Transcribe the records in full, keeping every character as it is.

____ Data

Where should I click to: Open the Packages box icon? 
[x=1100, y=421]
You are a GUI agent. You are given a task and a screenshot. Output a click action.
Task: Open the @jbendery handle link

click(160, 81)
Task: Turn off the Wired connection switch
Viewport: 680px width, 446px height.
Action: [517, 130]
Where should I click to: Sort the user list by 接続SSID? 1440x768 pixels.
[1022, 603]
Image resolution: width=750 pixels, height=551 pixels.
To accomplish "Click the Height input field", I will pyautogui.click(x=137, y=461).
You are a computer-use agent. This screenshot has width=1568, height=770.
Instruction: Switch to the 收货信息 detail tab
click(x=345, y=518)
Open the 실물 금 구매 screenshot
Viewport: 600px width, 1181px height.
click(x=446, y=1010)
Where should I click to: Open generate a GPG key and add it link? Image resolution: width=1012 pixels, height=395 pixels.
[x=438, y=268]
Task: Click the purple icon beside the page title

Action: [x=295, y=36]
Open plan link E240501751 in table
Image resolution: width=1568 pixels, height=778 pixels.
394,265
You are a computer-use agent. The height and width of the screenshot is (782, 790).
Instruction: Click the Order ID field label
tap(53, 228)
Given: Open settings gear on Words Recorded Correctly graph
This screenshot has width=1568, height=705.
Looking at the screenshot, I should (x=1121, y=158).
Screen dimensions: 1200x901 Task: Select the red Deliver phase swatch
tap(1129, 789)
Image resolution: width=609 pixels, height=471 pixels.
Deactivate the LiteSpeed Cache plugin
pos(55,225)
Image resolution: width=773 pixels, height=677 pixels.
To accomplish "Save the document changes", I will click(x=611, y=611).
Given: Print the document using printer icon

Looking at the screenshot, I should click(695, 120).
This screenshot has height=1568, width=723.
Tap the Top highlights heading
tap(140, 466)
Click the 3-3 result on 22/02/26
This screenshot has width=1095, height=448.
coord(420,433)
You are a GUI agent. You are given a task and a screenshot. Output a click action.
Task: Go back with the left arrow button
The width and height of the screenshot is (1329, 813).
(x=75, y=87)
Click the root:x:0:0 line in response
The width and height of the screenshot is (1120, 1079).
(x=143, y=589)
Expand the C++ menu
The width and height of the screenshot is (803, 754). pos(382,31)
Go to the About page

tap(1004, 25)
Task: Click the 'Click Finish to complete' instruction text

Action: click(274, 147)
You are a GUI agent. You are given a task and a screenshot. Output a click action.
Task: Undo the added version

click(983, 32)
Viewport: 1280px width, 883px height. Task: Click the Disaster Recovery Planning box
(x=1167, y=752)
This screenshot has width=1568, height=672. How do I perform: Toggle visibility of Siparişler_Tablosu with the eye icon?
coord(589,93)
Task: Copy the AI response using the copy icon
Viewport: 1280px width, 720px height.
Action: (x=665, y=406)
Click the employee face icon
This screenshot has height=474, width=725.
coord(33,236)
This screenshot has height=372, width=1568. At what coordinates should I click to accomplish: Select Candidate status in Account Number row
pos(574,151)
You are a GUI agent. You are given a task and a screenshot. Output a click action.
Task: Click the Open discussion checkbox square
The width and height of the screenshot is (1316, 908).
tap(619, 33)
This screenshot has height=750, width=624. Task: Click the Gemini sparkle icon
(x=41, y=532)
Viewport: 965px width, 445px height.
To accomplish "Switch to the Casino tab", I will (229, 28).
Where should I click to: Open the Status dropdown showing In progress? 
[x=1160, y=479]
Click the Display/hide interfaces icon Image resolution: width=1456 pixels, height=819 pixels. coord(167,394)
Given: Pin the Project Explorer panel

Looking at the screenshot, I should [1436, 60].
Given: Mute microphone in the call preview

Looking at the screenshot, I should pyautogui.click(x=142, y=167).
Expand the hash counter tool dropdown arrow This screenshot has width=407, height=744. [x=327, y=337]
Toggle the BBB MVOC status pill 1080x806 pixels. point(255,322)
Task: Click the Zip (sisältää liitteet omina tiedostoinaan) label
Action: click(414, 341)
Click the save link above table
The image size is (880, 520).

________

Response for this exercise>
Where should I click to: Open the Packages box icon? 
[x=1100, y=421]
You are a GUI agent. You are given a task and a screenshot. Output a click action.
Task: Open the @jbendery handle link

click(160, 81)
Task: Turn off the Wired connection switch
Viewport: 680px width, 446px height.
Action: [517, 130]
Where should I click to: Sort the user list by 接続SSID? 1440x768 pixels.
[1022, 603]
Image resolution: width=750 pixels, height=551 pixels.
To accomplish "Click the Height input field", I will pyautogui.click(x=137, y=461).
You are a computer-use agent. This screenshot has width=1568, height=770.
Instruction: Switch to the 收货信息 detail tab
click(x=345, y=518)
Open the 실물 금 구매 screenshot
Viewport: 600px width, 1181px height.
click(x=446, y=1010)
Where should I click to: Open generate a GPG key and add it link? Image resolution: width=1012 pixels, height=395 pixels.
[x=438, y=268]
Task: Click the purple icon beside the page title

Action: [x=295, y=36]
Open plan link E240501751 in table
Image resolution: width=1568 pixels, height=778 pixels.
394,265
You are a computer-use agent. The height and width of the screenshot is (782, 790).
Instruction: Click the Order ID field label
tap(53, 228)
Given: Open settings gear on Words Recorded Correctly graph
This screenshot has width=1568, height=705.
Looking at the screenshot, I should (x=1121, y=158).
Screen dimensions: 1200x901 Task: Select the red Deliver phase swatch
tap(1129, 789)
Image resolution: width=609 pixels, height=471 pixels.
Deactivate the LiteSpeed Cache plugin
pos(55,225)
Image resolution: width=773 pixels, height=677 pixels.
To accomplish "Save the document changes", I will click(x=611, y=611).
Given: Print the document using printer icon

Looking at the screenshot, I should click(695, 120).
This screenshot has height=1568, width=723.
Tap the Top highlights heading
tap(140, 466)
Click the 3-3 result on 22/02/26
This screenshot has width=1095, height=448.
coord(420,433)
You are a GUI agent. You are given a task and a screenshot. Output a click action.
Task: Go back with the left arrow button
The width and height of the screenshot is (1329, 813).
(x=75, y=87)
Click the root:x:0:0 line in response
The width and height of the screenshot is (1120, 1079).
(x=143, y=589)
Expand the C++ menu
The width and height of the screenshot is (803, 754). pos(382,31)
Go to the About page

tap(1004, 25)
Task: Click the 'Click Finish to complete' instruction text

Action: click(274, 147)
You are a GUI agent. You are given a task and a screenshot. Output a click action.
Task: Undo the added version

click(983, 32)
Viewport: 1280px width, 883px height. Task: Click the Disaster Recovery Planning box
(x=1167, y=752)
This screenshot has width=1568, height=672. How do I perform: Toggle visibility of Siparişler_Tablosu with the eye icon?
coord(589,93)
Task: Copy the AI response using the copy icon
Viewport: 1280px width, 720px height.
Action: (x=665, y=406)
Click the employee face icon
This screenshot has height=474, width=725.
coord(33,236)
This screenshot has height=372, width=1568. At what coordinates should I click to accomplish: Select Candidate status in Account Number row
pos(574,151)
You are a GUI agent. You are given a task and a screenshot. Output a click action.
Task: Click the Open discussion checkbox square
The width and height of the screenshot is (1316, 908).
tap(619, 33)
This screenshot has height=750, width=624. Task: Click the Gemini sparkle icon
(x=41, y=532)
Viewport: 965px width, 445px height.
To accomplish "Switch to the Casino tab", I will (229, 28).
Where should I click to: Open the Status dropdown showing In progress? 
[x=1160, y=479]
Click the Display/hide interfaces icon Image resolution: width=1456 pixels, height=819 pixels. coord(167,394)
Given: Pin the Project Explorer panel

Looking at the screenshot, I should [1436, 60].
Given: Mute microphone in the call preview

Looking at the screenshot, I should pyautogui.click(x=142, y=167).
Expand the hash counter tool dropdown arrow This screenshot has width=407, height=744. [x=327, y=337]
Toggle the BBB MVOC status pill 1080x806 pixels. point(255,322)
Task: Click the Zip (sisältää liitteet omina tiedostoinaan) label
Action: click(414, 341)
Click the save link above table
The image size is (880, 520).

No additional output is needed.